What you give back should be exactly the opening lines of the data, ending with the line that contains "Viewport: 432px width, 677px height." and including it.

---------- Excerpted records

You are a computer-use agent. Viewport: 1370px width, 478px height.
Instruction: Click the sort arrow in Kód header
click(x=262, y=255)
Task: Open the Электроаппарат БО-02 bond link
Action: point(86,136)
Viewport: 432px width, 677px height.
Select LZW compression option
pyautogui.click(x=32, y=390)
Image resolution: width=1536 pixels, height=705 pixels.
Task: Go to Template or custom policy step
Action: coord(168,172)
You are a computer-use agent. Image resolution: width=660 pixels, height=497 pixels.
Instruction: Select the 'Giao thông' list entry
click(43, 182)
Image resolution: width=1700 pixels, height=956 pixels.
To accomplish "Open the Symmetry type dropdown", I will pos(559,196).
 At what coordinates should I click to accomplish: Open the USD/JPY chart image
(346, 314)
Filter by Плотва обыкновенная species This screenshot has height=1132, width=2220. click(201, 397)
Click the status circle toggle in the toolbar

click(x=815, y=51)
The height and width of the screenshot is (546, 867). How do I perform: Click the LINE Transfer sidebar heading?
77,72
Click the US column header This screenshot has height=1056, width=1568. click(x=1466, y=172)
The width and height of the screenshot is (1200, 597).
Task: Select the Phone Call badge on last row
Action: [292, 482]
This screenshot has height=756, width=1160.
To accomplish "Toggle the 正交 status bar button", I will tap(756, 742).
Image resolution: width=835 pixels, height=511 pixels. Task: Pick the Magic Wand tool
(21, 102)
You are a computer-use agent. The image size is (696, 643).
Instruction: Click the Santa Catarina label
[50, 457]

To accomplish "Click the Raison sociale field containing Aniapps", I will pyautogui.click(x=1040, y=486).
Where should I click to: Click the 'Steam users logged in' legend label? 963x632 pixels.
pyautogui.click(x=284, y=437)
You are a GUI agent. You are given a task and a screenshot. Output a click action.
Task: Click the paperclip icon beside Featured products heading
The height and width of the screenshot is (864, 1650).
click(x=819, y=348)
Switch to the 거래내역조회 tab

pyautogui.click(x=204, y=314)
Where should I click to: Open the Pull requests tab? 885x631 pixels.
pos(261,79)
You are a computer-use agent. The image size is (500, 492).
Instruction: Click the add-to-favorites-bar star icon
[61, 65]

--------------------

◆ **Answer section**:
You are a computer-use agent. Viewport: 1370px width, 478px height.
Instruction: Click the sort arrow in Kód header
click(x=262, y=255)
Task: Open the Электроаппарат БО-02 bond link
Action: point(86,136)
Viewport: 432px width, 677px height.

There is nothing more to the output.